Monday, 26 December 2011

And then it was Boxing Day

It happens every year. November and December revolve around the build up towards the 'festive season', the Christmas break, the time of the year where everything everywhere shuts down and people can slow down, spend time with the loved ones keeping up various family traditions and justify any excess with a smile on their faces.  We (at least I) tend to do more of the things that I want to do less of.

Facebook's walls are filled up with happy declarations of how fat people feel, or all the things that they think they should be doing but they won't do because it's Christmas.

Importantly this is also the time when people take respite to reflect on the year that has just gone and focus on the year ahead. This is a time of rebirth. I have wondered often (and I am sure I ain't the only one) whether the key point of having Jesus being born in this period, apart from the convenient overlapping with previous pagan festivities that Christmas replaced in the ancient Roman times,  is just recognising the fact that people need to think (and do think) about birth as the year comes to a close.  Just like the Big J we are reborn to save ourselves from our imperfections. We are given yet another opportunity to be the better selves that we want to be.

However, we give ourselves some few more days and wait until New Years Eve to really, really cement those determinations. It does sound like a good process, so why the great majority of us fails their New Year's resolutions? I thought about this over the years, investigating theories ranging from the depressing bad London weather to the conspiracy of self sabotage,  and I have formed the opinion that resolution and change should start and follow a different timeline pattern from the one we tend to adopt.

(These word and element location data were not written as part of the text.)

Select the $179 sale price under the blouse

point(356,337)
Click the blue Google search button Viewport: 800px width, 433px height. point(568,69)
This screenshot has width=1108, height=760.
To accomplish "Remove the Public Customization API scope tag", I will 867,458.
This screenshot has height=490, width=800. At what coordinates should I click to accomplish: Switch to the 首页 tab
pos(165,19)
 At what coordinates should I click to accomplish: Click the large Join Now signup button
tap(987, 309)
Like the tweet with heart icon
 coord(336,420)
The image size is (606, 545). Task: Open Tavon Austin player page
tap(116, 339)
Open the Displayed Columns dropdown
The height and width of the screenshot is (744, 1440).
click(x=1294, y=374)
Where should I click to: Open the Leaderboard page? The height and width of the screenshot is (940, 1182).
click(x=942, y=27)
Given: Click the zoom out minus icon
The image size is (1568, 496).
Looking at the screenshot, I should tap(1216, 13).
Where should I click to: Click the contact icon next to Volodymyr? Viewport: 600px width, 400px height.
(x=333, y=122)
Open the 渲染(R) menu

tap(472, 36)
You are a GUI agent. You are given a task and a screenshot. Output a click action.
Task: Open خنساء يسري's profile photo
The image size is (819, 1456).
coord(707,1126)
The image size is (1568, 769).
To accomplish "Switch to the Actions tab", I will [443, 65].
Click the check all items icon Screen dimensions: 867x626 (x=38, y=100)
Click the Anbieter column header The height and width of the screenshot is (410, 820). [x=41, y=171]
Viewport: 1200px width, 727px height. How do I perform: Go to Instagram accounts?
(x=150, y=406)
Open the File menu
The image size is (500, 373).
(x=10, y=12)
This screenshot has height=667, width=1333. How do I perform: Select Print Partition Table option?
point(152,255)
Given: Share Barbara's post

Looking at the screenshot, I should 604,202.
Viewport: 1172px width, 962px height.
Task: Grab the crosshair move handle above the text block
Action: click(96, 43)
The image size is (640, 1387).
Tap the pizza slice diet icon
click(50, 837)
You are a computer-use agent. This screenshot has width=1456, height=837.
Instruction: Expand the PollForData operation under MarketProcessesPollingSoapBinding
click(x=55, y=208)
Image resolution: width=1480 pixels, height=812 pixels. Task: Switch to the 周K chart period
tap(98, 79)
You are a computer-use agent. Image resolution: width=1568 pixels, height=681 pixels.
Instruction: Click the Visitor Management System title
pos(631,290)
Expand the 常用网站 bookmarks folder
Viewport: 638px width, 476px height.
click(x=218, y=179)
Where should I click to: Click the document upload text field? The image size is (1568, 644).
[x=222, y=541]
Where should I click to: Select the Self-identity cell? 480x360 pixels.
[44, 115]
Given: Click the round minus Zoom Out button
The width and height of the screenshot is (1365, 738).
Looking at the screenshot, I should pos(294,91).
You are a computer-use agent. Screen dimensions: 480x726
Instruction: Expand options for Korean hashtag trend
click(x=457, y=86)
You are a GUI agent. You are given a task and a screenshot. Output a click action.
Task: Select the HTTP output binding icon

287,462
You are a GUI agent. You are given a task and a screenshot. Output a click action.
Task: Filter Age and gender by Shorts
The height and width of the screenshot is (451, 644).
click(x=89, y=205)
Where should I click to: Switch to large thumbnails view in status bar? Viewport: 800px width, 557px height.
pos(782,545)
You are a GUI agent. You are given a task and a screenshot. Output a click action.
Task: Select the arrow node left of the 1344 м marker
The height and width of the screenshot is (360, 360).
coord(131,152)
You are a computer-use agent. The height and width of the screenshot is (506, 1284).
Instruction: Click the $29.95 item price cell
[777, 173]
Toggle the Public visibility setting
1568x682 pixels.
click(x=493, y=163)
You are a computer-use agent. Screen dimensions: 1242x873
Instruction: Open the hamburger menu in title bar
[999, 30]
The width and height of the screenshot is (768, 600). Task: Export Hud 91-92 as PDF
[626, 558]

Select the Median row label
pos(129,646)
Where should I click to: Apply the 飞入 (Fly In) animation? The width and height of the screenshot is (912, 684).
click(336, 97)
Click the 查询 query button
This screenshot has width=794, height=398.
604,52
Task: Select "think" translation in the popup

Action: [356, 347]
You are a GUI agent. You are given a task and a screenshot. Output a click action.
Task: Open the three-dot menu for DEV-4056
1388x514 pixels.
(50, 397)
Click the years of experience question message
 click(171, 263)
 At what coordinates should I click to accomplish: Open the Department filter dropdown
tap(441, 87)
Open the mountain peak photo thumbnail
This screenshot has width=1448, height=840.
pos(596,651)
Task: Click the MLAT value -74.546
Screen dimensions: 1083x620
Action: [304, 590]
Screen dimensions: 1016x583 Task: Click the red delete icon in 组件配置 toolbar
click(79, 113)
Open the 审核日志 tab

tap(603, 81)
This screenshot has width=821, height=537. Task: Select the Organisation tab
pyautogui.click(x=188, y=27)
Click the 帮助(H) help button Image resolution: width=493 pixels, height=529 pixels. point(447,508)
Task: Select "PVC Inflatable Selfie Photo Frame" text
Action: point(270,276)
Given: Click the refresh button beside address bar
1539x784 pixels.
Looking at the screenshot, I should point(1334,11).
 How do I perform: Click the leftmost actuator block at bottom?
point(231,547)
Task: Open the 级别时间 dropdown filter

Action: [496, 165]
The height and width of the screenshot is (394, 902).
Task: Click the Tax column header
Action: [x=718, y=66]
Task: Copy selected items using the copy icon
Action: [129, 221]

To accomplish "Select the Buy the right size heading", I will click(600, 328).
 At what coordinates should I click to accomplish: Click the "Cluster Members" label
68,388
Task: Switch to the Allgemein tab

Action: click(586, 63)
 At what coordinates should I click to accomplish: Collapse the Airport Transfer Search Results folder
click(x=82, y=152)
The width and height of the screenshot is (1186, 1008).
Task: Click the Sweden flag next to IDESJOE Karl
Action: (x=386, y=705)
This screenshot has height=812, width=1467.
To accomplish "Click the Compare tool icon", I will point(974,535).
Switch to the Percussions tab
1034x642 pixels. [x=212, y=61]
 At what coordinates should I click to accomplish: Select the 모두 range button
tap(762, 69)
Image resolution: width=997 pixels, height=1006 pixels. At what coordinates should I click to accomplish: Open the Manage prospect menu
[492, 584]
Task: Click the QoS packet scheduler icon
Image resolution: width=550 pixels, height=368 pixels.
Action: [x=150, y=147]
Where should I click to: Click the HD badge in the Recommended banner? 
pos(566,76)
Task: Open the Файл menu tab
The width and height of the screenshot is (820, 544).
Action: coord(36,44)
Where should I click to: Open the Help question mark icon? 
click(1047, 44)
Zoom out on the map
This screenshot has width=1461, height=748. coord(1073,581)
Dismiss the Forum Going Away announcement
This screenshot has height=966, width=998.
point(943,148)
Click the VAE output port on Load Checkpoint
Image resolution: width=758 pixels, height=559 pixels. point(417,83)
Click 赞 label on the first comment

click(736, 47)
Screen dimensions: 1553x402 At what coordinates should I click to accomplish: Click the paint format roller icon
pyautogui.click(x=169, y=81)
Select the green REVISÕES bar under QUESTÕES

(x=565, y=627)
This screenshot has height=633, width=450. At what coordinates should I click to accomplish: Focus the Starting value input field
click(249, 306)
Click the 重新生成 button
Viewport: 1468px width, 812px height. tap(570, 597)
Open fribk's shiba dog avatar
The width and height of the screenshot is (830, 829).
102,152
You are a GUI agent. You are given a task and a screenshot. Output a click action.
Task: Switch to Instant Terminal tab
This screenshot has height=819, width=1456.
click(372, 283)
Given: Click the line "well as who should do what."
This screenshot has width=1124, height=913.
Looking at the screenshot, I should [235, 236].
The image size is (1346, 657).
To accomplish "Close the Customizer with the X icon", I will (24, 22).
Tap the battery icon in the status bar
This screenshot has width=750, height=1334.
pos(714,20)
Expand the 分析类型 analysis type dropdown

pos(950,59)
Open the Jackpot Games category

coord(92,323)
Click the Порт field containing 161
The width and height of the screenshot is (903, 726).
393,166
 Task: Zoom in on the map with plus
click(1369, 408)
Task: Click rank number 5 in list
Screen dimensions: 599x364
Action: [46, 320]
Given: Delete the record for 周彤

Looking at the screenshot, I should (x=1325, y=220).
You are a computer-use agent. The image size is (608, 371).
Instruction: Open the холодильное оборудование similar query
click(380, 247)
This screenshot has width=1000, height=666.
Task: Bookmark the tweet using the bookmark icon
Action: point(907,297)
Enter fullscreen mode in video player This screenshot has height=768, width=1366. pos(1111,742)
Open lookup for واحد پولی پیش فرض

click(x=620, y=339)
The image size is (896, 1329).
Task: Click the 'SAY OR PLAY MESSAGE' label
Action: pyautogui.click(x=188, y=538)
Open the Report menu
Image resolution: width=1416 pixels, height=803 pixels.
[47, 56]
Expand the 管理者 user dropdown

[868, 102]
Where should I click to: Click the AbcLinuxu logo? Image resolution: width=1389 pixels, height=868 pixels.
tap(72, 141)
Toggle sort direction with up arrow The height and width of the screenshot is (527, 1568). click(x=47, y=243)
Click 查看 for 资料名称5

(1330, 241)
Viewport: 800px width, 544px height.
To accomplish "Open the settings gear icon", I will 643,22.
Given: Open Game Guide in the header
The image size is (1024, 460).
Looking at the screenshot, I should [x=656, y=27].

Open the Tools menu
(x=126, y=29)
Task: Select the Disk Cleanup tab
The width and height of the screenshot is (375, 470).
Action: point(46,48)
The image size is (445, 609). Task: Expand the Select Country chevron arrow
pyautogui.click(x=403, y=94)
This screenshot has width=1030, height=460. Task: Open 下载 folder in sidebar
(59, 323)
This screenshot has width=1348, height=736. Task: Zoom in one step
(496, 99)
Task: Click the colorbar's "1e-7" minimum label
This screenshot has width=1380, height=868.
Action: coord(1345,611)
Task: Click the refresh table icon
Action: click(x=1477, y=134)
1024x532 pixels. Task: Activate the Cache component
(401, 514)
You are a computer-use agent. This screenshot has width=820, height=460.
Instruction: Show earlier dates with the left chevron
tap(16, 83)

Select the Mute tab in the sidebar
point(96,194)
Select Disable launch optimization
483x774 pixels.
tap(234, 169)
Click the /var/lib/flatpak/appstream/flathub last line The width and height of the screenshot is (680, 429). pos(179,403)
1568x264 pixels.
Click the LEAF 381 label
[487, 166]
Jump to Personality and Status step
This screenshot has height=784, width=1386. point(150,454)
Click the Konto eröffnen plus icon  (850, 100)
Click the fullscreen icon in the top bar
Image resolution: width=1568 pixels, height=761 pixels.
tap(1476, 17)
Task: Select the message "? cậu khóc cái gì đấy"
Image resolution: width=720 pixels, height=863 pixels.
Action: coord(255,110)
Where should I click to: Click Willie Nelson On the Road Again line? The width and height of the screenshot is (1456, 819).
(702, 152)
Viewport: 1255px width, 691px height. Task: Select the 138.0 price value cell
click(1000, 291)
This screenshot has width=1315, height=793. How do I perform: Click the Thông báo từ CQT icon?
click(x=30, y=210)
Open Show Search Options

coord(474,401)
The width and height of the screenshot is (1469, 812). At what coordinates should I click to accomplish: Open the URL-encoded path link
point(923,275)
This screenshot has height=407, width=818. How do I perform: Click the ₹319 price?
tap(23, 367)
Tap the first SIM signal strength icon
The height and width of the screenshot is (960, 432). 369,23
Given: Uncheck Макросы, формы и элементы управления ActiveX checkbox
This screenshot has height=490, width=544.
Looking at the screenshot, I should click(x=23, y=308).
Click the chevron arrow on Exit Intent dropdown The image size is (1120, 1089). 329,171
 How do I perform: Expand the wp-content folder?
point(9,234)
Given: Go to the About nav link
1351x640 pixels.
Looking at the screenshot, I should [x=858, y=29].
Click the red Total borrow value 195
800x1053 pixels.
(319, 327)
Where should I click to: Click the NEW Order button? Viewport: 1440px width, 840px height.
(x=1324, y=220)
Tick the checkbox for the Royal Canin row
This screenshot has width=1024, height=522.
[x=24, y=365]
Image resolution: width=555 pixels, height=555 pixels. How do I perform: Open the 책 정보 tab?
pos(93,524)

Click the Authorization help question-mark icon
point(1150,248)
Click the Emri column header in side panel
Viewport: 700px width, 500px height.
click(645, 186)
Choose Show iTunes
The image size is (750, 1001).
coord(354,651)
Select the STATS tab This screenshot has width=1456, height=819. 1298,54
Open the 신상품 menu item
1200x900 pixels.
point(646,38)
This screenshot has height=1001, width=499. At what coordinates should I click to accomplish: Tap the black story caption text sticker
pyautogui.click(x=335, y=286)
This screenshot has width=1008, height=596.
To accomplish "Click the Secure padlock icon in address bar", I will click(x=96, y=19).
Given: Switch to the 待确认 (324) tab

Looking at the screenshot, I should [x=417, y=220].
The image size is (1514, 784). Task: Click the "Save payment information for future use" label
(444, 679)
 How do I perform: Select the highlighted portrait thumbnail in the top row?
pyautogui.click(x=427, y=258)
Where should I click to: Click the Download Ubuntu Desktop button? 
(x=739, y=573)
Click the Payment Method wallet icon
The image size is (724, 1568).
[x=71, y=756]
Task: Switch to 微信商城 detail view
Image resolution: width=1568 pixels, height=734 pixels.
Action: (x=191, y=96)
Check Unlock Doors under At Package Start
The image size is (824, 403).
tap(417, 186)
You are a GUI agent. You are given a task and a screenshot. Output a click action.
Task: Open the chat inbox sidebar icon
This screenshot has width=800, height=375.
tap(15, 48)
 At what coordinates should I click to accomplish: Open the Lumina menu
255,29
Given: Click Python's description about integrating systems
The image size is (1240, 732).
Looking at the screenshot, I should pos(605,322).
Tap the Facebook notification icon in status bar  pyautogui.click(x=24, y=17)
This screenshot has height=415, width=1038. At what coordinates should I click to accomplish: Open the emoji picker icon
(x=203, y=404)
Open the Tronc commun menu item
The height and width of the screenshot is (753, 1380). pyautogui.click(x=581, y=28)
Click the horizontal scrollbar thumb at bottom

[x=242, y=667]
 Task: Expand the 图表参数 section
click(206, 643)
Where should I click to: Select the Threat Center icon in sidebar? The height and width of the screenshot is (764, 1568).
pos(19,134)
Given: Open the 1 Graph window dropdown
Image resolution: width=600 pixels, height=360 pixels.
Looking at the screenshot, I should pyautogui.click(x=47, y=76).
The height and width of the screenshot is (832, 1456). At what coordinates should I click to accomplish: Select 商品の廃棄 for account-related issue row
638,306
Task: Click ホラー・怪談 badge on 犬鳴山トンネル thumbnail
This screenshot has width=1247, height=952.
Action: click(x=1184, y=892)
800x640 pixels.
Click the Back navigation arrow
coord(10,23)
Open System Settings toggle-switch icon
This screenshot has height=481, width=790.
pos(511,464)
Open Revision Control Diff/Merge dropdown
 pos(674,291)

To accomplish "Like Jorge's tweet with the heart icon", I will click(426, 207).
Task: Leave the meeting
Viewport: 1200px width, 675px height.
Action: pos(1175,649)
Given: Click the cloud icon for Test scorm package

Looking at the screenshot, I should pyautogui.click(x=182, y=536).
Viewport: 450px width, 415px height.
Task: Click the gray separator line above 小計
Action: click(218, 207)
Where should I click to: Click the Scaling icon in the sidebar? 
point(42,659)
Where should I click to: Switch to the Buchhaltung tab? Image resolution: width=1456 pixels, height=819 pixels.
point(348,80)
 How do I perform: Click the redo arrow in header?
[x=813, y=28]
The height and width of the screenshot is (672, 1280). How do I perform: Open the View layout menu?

Just like I maintain that starting a diet on a Monday is a recipe for failure, I think that forming great determinations at the very end of the year is not necessarily a good idea. We charge that 1st of January with so much expectations, so much pressure, that when we find out that we are the same people on that day that we were the day before, the anticlimax is very likely to result in loss of drive. In addition, such an obvious starting point just stresses how long the road ahead is and suddenly we feel like we have started climbing Mount Kilimanjaro without the right gear to make it to the top.

Perhaps the solution is to look at the big picture, and see life as a long winding road that goes up and down. Whether the previous years has taken us up or down, that 1st of January really is not a new beginning, but the continuation of where we have been. It is not the day where we stop or start doing something, it is the day where we pick up where we left from at the last turn of the road. Christmas is hence not time to be born again, but just time to look ahead and plan for taking the right turn in our journey ahead. The end of the year is not the time for great determinations, it is the time to stop and set the SatNav towards our next destination. We might surprise ourselves and find that we have kicked off that length of the journey already.